Always in English, he explains that a “bunch of gringos” rescues stray dogs and another “bunch of gringos” builds houses for poor families.

– Proud to be ‘gringo’ –

“I’m proud to be a gringo,” he says smiling on the way home, showing a red cap similar to Trump’s.

But this one has the inscription “Make America Mexico again“, in allusion to the old Mexican territory turned American after the war of 1847.

With the mass influx of US retirees over the last 20 years, economic boom and booming real estate sector came.

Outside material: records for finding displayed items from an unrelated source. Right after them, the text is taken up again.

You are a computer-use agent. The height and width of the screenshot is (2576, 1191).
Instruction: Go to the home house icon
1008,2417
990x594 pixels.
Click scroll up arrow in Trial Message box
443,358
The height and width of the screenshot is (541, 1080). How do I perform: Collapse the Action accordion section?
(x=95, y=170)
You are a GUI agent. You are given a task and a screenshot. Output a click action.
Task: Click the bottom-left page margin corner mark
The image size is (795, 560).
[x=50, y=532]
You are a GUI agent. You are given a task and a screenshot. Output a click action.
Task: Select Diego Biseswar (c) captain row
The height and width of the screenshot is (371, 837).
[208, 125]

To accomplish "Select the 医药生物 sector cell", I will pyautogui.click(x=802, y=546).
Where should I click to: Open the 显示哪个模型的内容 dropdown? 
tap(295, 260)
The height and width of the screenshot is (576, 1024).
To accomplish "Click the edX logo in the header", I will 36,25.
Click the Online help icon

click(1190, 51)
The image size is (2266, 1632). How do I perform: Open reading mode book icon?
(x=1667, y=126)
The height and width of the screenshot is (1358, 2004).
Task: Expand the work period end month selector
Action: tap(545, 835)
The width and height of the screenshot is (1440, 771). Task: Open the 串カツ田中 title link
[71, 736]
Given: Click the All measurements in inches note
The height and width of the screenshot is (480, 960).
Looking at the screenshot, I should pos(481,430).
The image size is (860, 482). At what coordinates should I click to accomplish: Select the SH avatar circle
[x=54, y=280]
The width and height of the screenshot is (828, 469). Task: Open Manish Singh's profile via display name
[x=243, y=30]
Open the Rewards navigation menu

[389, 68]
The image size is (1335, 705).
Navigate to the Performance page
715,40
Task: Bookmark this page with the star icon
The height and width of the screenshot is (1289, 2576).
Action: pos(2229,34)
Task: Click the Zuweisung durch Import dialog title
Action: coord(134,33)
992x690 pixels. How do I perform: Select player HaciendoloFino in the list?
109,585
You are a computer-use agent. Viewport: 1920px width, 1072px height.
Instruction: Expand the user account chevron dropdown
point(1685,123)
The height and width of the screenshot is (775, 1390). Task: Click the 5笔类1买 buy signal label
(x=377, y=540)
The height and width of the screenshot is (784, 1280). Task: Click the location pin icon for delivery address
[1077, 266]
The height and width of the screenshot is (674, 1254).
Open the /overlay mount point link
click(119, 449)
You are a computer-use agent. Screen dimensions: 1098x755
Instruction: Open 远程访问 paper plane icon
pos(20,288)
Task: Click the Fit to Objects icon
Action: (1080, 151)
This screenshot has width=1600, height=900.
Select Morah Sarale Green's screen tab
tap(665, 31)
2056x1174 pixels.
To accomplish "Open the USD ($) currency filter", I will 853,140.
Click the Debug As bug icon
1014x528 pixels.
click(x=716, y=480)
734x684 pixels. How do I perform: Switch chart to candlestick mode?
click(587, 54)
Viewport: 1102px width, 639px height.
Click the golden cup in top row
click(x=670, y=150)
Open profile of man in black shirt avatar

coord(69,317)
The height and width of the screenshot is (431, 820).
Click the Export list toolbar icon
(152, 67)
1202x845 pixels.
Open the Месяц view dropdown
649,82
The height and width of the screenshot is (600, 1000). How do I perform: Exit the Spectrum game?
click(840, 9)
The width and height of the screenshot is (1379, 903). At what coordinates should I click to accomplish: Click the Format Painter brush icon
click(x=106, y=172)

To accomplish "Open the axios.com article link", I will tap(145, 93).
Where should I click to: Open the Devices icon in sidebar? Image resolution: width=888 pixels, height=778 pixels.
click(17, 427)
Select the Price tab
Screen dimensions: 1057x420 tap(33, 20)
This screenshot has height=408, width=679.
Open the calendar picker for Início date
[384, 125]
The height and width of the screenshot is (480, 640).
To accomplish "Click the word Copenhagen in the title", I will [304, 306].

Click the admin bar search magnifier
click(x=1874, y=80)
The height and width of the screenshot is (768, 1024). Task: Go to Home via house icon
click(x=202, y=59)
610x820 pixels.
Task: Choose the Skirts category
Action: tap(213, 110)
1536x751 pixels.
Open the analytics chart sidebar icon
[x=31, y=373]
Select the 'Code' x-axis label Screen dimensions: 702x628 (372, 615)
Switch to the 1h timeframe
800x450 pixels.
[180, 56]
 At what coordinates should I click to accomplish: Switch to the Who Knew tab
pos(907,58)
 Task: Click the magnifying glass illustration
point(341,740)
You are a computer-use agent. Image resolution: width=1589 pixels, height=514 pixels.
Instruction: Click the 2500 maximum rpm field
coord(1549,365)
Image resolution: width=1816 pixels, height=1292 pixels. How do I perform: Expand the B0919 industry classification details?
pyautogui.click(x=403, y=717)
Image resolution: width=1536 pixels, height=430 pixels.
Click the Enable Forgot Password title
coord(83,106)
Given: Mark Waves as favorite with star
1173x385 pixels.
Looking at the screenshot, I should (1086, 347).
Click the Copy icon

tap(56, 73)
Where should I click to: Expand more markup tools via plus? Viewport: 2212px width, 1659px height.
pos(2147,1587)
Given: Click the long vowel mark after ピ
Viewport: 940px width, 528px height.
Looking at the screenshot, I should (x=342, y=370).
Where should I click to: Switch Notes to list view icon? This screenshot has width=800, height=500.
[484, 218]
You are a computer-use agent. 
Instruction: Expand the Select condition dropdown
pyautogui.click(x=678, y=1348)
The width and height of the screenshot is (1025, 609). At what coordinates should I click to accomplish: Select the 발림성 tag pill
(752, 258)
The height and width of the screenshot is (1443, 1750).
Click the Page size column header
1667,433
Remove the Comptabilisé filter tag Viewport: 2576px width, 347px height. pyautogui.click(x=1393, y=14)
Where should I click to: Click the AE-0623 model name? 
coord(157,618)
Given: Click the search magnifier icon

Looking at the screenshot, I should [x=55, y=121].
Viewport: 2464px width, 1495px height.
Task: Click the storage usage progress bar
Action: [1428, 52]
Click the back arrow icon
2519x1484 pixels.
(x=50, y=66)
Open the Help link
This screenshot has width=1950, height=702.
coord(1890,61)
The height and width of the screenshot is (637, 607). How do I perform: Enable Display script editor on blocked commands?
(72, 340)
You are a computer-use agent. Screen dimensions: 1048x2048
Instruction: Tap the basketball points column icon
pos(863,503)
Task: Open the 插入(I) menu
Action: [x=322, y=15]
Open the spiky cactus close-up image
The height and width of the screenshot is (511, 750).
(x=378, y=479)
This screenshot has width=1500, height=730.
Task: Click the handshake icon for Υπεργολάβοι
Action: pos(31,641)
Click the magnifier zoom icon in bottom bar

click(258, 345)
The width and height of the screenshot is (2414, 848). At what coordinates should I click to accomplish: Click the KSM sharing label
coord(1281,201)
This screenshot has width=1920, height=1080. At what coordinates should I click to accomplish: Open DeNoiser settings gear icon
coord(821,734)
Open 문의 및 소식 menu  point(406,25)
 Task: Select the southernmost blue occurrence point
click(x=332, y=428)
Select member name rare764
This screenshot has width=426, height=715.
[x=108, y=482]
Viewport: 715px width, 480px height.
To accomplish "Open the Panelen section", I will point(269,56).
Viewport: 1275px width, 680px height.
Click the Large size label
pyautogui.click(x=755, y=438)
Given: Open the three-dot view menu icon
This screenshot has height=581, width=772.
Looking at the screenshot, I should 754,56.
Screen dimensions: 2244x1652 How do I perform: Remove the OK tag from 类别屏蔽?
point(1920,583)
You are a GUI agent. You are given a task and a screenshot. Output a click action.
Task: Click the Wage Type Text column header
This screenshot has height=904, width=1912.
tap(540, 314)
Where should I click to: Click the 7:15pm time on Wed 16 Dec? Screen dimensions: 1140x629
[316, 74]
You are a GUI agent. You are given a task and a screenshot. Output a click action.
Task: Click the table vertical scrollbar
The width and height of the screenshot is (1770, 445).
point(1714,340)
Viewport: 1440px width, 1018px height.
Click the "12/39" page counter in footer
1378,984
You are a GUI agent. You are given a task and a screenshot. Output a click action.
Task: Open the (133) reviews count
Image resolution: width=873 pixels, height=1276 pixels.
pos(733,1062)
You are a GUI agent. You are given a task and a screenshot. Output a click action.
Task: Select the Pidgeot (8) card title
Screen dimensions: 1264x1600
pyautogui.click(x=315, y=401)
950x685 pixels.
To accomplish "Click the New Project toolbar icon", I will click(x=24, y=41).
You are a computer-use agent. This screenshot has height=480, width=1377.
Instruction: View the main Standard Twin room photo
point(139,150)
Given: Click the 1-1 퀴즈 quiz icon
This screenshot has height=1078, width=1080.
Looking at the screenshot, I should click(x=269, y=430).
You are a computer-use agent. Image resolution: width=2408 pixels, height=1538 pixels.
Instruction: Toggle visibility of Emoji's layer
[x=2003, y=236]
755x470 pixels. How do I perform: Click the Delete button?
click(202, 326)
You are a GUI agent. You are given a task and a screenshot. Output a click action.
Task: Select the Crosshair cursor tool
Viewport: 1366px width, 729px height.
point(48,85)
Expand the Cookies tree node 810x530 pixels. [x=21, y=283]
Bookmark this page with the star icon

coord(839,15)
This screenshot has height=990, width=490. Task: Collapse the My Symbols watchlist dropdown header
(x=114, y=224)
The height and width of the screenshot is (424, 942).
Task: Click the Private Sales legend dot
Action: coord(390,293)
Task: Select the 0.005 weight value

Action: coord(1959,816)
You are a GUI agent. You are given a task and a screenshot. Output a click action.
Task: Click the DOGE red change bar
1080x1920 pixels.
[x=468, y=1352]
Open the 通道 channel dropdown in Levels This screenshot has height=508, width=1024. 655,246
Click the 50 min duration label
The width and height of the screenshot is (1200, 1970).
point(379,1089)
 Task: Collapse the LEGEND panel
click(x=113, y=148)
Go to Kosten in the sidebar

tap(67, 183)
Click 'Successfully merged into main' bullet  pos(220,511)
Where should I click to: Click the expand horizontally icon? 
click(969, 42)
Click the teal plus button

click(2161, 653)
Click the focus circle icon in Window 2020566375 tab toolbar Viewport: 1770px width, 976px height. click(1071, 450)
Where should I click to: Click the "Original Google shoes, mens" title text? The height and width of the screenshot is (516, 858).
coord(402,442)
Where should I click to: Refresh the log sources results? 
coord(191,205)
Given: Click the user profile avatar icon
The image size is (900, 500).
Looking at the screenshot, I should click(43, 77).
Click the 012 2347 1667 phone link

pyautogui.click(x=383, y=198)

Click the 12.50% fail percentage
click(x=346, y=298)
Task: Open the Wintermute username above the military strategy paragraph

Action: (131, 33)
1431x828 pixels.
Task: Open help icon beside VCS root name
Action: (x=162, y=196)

The foreigner is looking for “a property with character, with flavor to Mexico, with flavor to San Miguel de Allende”, that is to say of the colonial style, explains Salvador Moreno, owner of ABC Reality.

 

– Party and chimes –

Amy Wegner, a 62-year-old Los Angeles expublicist, has lived here since 2006 but does not adapt to the numerous street celebrations, thunderous pyrotechnics, and the ringing of bells in this 160,000-strong city.

“Now I live 8 kilometers from the city. For me, the center has become tumultuous, noisy, dirty, with many crimes, many dogs, too many church bells, “he says.

Instead, her friend Laura Kuykendall, a retired Cleveland lawyer who spends her winters here, is a lover of Mexican culture.

Wear an Indian blouse with a button that proclaims: “I do not support the wall, racism, discrimination or hatred.”

 

“I’m very worried about the situation in the United States and what (Trump) says about the Mexicans. Mexico is my second country, “says Kuykendall, contemplating moving to San Miguel for the duration of this presidency.

Wegner acknowledges that the migrant workforce is crucial to the United States and visibly excited reminds a Guatemalan woman who was her domestic employee 15 years. “He never said how he arrived. I never asked. She was absolutely adorable, her name was Guadalupe”.